Healthy Habits Program Teaches a Healthy Lifestyle in Schools
September 29th, 2011
New Orleans Outreach’s Healthy Habits program is generating interest as evidence is showing more and more that a healthy lifestyle is an integral to a student’s success in school.
According to Angela Herbert, Outreach Executive Director, “With a rigorous school day that may run from 8:30 AM to after 5PM, it is important for students to have healthy habits, without them it is much more difficult to succeed.”
She added, “Healthy Habits are much more than just nutrition, they are more than healthy eating, they are a lifestyle.”
Working with its partner schools and creating programming to fit the schools’ individual requirements, proper nutrition, healthy eating, cooking classes, and exercise are all part of the Outreach Healthy Habits curriculum. Based on our experience, enrichment classes centered on those topics are very popular with students, and along with physical activities, serve as a “tipping point” as students progress from healthy eating habits to healthy school and lifestyle habits.
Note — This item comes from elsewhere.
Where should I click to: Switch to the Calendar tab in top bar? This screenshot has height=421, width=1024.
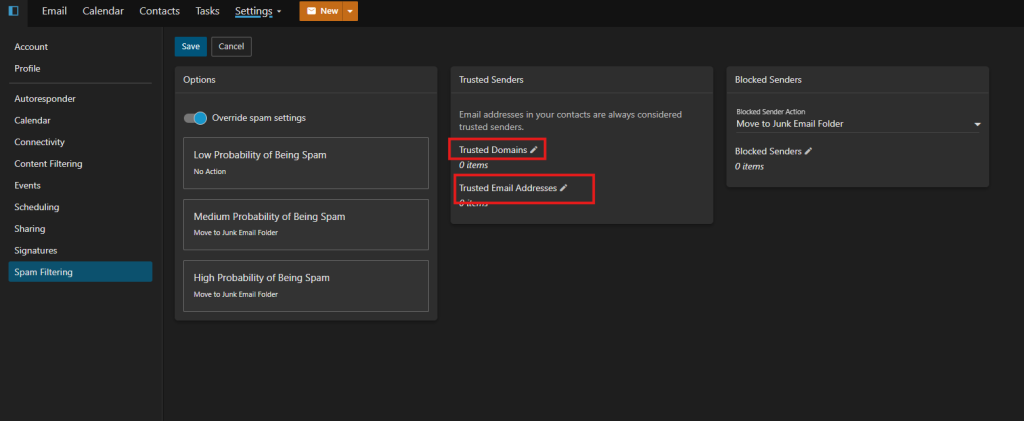click(x=103, y=11)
Enrichment teachers and volunteers serve as positive, reinforcing role models and the lessons are much more effective and often brought home to the dinner table when older students prepare meals or snacks for younger siblings or when they start and care for a vegetable garden. Sports offer participating students the opportunity for physical activity, a chance to compete, to learn about teamwork and responsibility.
Recently Outreach partnered with Zespri Kiwifruit, a New Zealand based multi-national food corporation and Rouse’s Supermarket to raise awareness of the epidemic of childhood obesity. Among the highlights was an event at a Rouse’s store that included staff from the New Orleans Health Department and cooking demonstrations for students.
Another Healthy Habits highlight has been the swimming class for Sci high students that Loyola University is hosting at the behest of Outreach. Students are learning to swim for safety and for exercise.